It is considered a possible treatment for paraphilias. Leuprorelin has been tested as a treatment for reducing sexual urges in pedophiles and other cases of paraphilia.
Common side effects of Lupron Injection include redness/burning/stinging/pain/bruising at the injection site, hot flashes (flushing), increased sweating, night sweats, tiredness, headache, upset stomach, nausea, diarrhea, constipation, stomach pain, breast swelling or tenderness, acne, joint/muscle aches or pain, trouble sleeping (insomnia), reduced sexual interest, vaginal discomfort/dryness/itching/discharge, vaginal bleeding, swelling of the ankles/feet, increased urination at night, dizziness, breakthrough bleeding in a female child during the first 2 months of leuprorelin treatment, weakness, chills, clammy skin, skin redness, itching, or scaling, testicle pain, impotence, depression, or memory problems. The rates of gynecomastia with leuprorelin have been found to range from 3 to 16%.
In the treatment of prostate cancer, the initial increase in testosterone levels associated with the initiation of leuprorelin therapy is counterproductive to treatment goals.

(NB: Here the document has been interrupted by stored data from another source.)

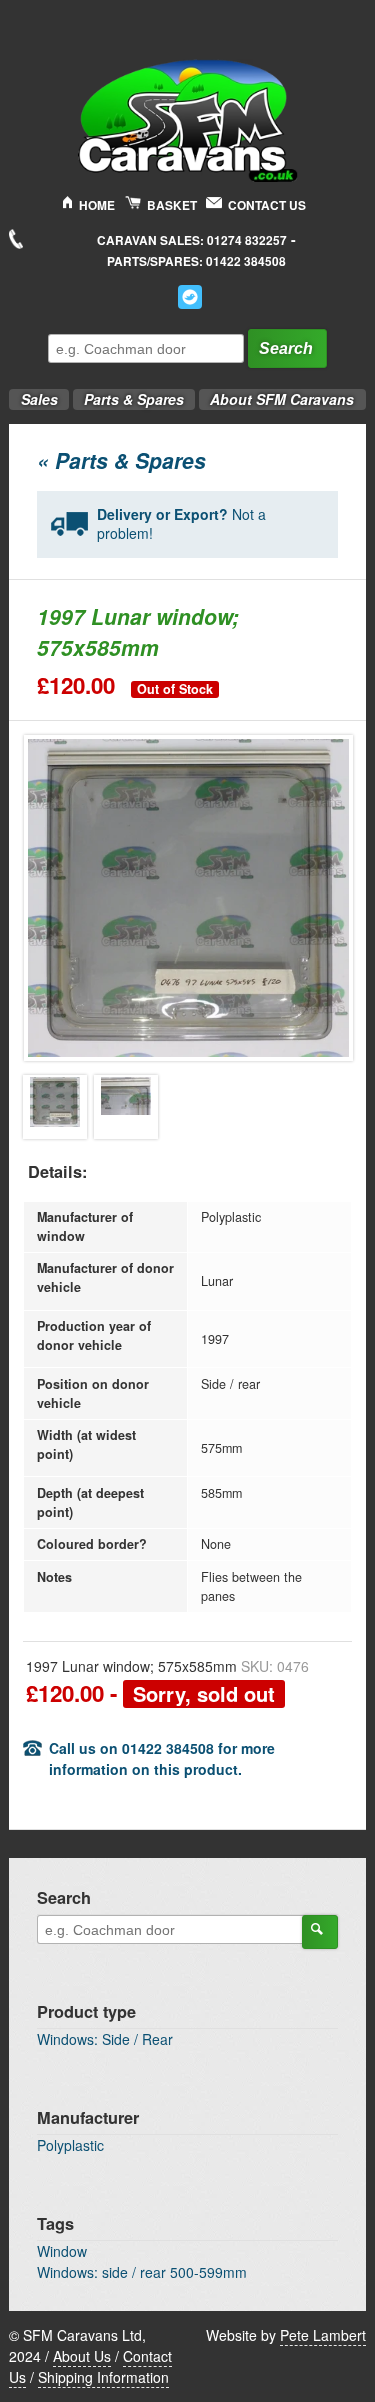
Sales (33, 393)
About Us (82, 2356)
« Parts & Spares (121, 460)
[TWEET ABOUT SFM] (190, 297)
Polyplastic (70, 2145)
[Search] (320, 1932)
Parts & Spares (128, 393)
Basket (172, 205)
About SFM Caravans (282, 399)
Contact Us (267, 205)
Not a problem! (181, 524)
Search (286, 348)
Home (97, 205)
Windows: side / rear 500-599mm (142, 2272)
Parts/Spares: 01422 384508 (196, 261)
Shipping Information (103, 2377)
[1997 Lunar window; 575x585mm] (55, 1107)
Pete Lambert (323, 2335)
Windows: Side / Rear (105, 2039)
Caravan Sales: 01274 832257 (192, 240)
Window (62, 2251)
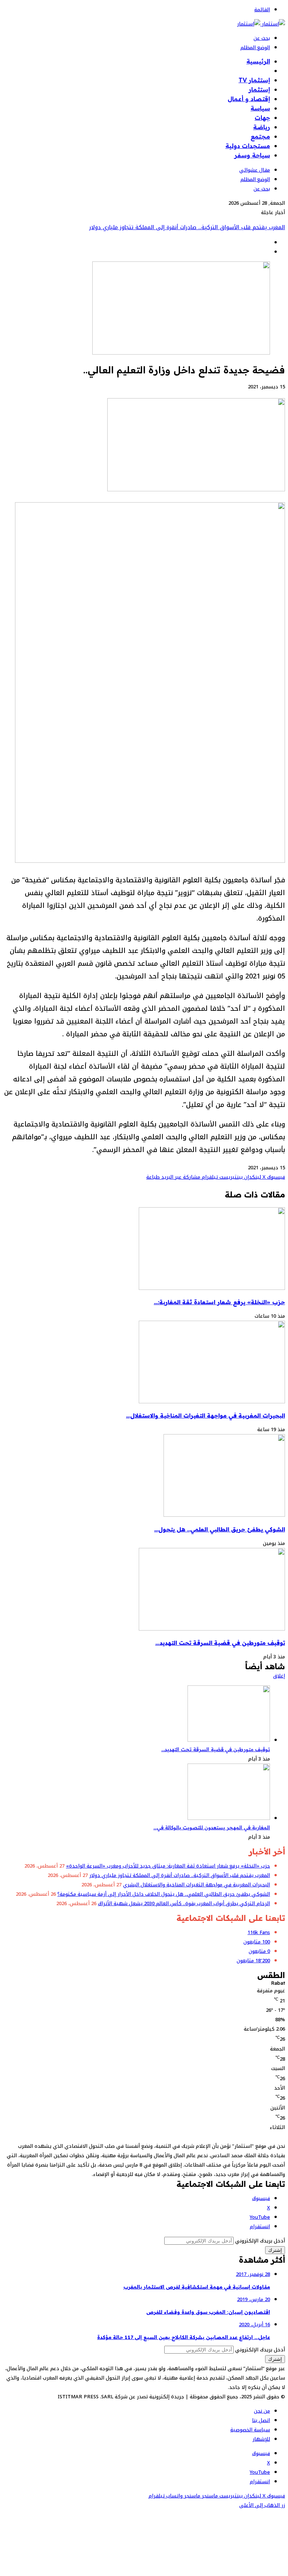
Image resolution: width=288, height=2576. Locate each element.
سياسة (260, 108)
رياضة (261, 127)
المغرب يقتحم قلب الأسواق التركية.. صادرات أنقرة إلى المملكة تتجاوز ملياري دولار (179, 1875)
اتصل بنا (261, 2420)
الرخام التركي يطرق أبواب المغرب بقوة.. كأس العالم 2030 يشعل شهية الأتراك (184, 1903)
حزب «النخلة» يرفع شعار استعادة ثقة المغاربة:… (219, 1302)
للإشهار (261, 2439)
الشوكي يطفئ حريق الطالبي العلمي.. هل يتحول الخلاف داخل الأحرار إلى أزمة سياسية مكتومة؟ (163, 1894)
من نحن (262, 2411)
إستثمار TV (254, 80)
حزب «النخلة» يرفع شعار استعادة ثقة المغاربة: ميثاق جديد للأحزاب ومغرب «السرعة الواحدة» (168, 1866)
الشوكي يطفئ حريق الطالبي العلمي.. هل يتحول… (219, 1529)
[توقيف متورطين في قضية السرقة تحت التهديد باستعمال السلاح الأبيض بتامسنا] (212, 1629)
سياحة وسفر (252, 155)
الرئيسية (258, 61)
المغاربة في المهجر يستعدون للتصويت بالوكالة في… (211, 1827)
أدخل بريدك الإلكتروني (260, 2240)
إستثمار (259, 89)
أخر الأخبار (256, 70)
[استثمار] (261, 24)
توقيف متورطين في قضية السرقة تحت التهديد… (220, 1642)
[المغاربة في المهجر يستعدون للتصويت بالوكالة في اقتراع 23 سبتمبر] (229, 1818)
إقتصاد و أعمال (249, 99)
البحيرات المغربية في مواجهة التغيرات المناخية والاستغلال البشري (205, 227)
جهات (262, 117)
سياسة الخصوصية (250, 2429)
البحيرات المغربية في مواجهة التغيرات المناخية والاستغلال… (205, 1415)
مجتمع (260, 136)
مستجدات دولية (247, 145)
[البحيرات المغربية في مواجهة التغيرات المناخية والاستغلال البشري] (212, 1401)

This effect is avoided with concurrent utilisation of 5α-reductase inhibitors, such as finasteride, which function to block the downstream effects of testosterone.

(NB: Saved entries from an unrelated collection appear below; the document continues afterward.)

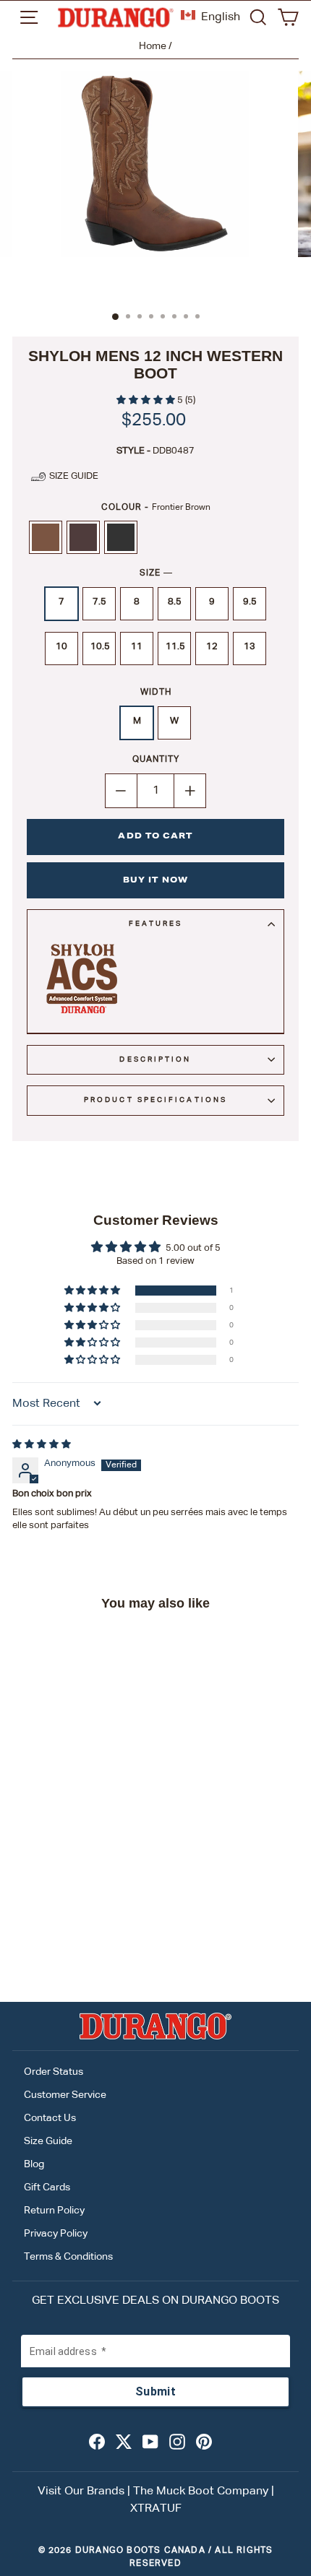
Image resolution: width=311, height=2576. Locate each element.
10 (61, 646)
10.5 (100, 646)
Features (156, 923)
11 (136, 646)
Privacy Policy (56, 2234)
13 (249, 646)
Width (155, 692)
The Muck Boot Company (200, 2491)
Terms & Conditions (68, 2257)
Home (152, 46)
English (220, 17)
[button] (146, 400)
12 (212, 646)
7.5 (99, 602)
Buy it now (155, 881)
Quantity (155, 759)
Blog (34, 2164)
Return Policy (54, 2211)
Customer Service (65, 2095)
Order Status (53, 2072)
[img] (41, 1444)
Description (155, 1059)
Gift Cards (47, 2187)
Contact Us (50, 2118)
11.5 (175, 646)
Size (156, 573)
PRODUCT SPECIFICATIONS (155, 1099)
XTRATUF (156, 2509)
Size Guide (48, 2141)
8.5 (175, 602)
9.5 (250, 602)
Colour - (155, 507)
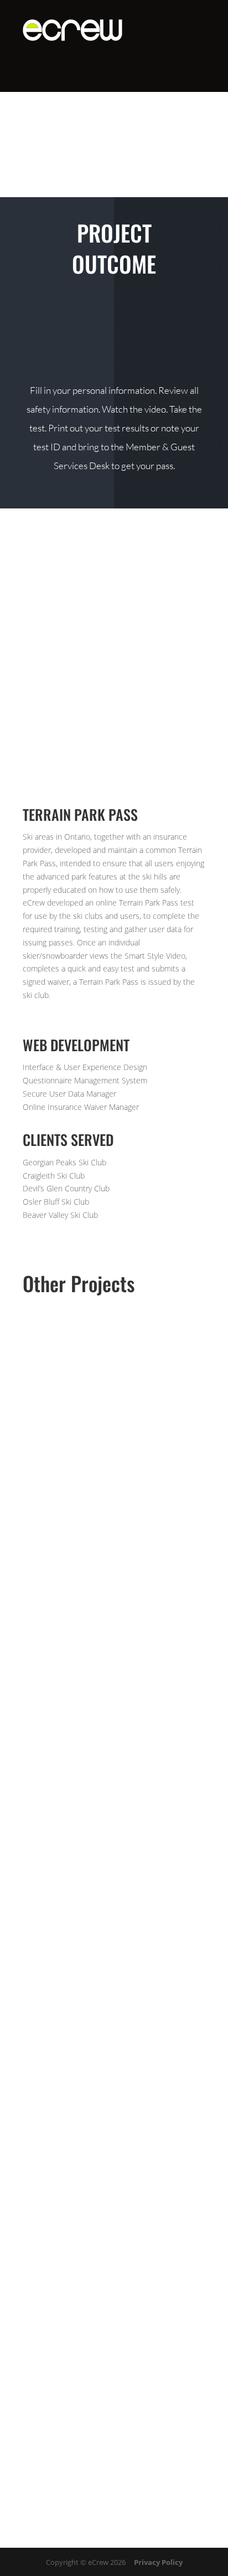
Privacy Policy (158, 2562)
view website (114, 315)
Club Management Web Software (114, 1456)
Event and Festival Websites (114, 1673)
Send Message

Leuprorelin was discovered and first patented in 1973 and was introduced for medical use in 1985. It was initially marketed only for daily injection, but a depot injection formulation was introduced in 1989.
In the UK and Ireland, leuprorelin is marketed by Takeda UK as Prostap SR (one-month injection) and Prostap 3 (three-month injection).
Lupron injection was first approved by the FDA for treatment of advanced prostate cancer on April 9, 1985.
Lupron depot for monthly intramuscular injection was first approved by the FDA for palliative treatment of advanced prostate cancer on January 26, 1989, and subsequently in 22.5 mg/vial and 30 mg/vial for intramuscular depot injection every 3 and 4 months, respectively. 3.75 mg/vial and 11.25 mg/vial dosage forms were subsequently approved for subcutaneous depot injection every month and every 3 months, respectively for treatment of endometriosis or fibroids. 7.5 mg/vial, 11.25 mg/vial, and 15 mg/vial dosage forms were subsequently approved for subcutaneous depot injection for treatment of children with central precocious puberty.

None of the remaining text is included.